─── PETIKAN TEKS ───

Mohon tunggu...
Totok Siswantara
Totok Siswantara Mohon Tunggu... Freelancer - Menulis, memuliakan tanaman dan berbagi kasih dengan hewan. Pernah bekerja di industri penerbangan.

Pembaca semangat zaman dan ikhlas memeluk takdir

Selanjutnya

Tutup

Worklife Artikel Utama

Keberanian Tembus Mara Bahaya dan Kewajiban Profesi Jurnalis

1 Juli 2024   23:43 Diperbarui: 2 Juli 2024   17:43 241
+
Laporkan Konten
Laporkan Akun
Kompasiana adalah platform blog. Konten ini menjadi tanggung jawab bloger dan tidak mewakili pandangan redaksi Kompas.
Lihat foto
Rumah jurnalis Tribrata  TV yang terbakar di Karo, Sumut (foto : Kompas.com ) 

Matinya seorang wartawan
Bukan matinya kebenaran
Tercatat dengan kata sakti
Menjadi benih yang murni

(Lagu Buat Penyaksi - Iwan Fals)

───

• [LANGKAH KERJA]
#1 Kutip tanpa mengubah apa pun bagian tulisan tentang keberanian jurnalis yang dimulai dari kata-kata berisi "Worklife Artikel Utama" dan berakhir setelah "(foto : Kompas.com )".
#2 Tuliskan lanjutan tulisan tentang keberanian jurnalis, dimulai sesudah kalimat terakhir yang tampil.

─── BAHAN TERKUMPUL ───

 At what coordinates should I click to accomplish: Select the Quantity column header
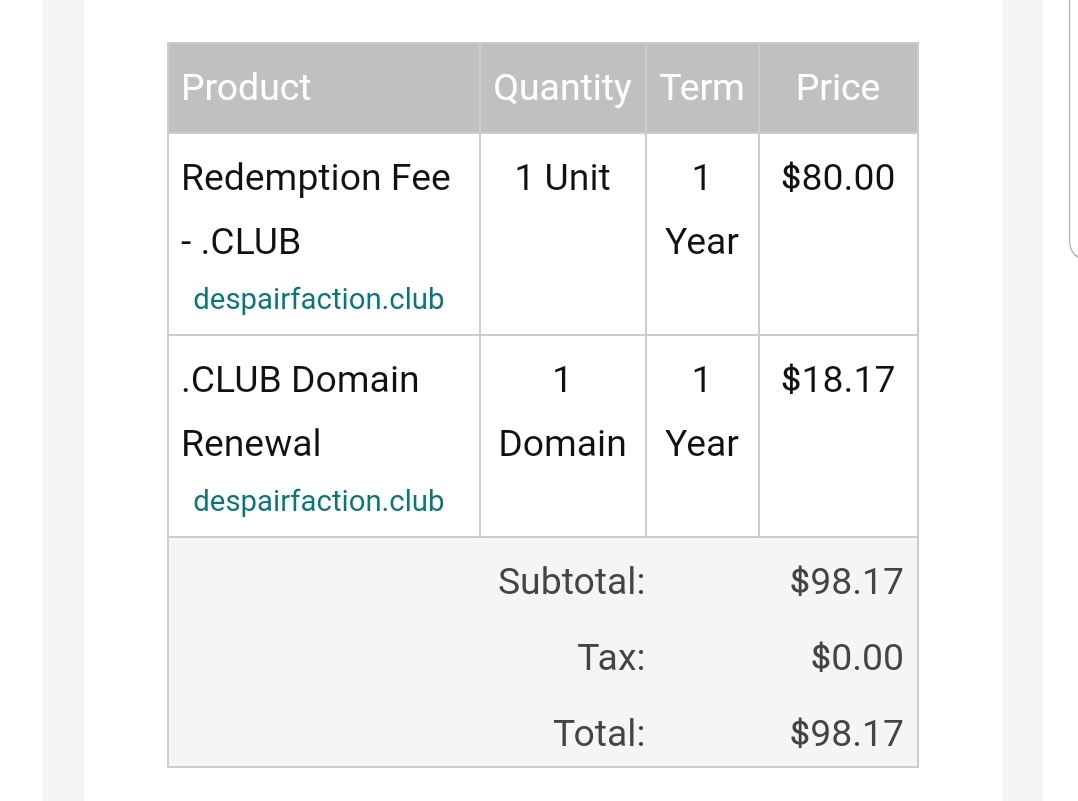[x=562, y=88]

───

• [DAFTAR JAWABAN]
#1
Worklife Artikel Utama

Keberanian Tembus Mara Bahaya dan Kewajiban Profesi Jurnalis

1 Juli 2024   23:43 Diperbarui: 2 Juli 2024   17:43 241
+
Laporkan Konten
Laporkan Akun
Kompasiana adalah platform blog. Konten ini menjadi tanggung jawab bloger dan tidak mewakili pandangan redaksi Kompas.
Lihat foto
Rumah jurnalis Tribrata  TV yang terbakar di Karo, Sumut (foto : Kompas.com )

#2
Kematian jurnalis Tribrata TV, Sempurna Pasaribu (47) dan keluarganya akibat rumahnya yang diduga dibakar oleh orang tak dikenal perlu dilakukan investigasi yang mendalam. 

Pasalnya jurnalis yang bertempat tinggal di Kabupaten Karo, Sumatera Utara (Sumut) sebelum meninggal dunia getol memberitakan masalah perjudian di wilayah Karo.

Kasus tragis Sempurna Pasaribu mengingatkan kita kepada kematian jurnalis harian Bernas bernama Udin yang diabadikan oleh Iwan fals dalam Lagu Buat Penyaksi. Udin meninggal dunia setelah dianiaya akibat berita yang ditulisnya.

Risiko jurnalis yang memenuhi tugas profesinya dengan risiko menantang bahaya sering terjadi dari waktu ke waktu. Masih hangat dalam ingatan publik, peristiwa tewasnya wartawan bersama dengan kuncen gunung Merapi yakni Mbah Maridjan.

Letusan Merapi yang waktu itu menelan puluhan korban jiwa mencuatkan kisah dramatik terkait dengan pengabdian seseorang yang teguh dalam menjalankan profesinya.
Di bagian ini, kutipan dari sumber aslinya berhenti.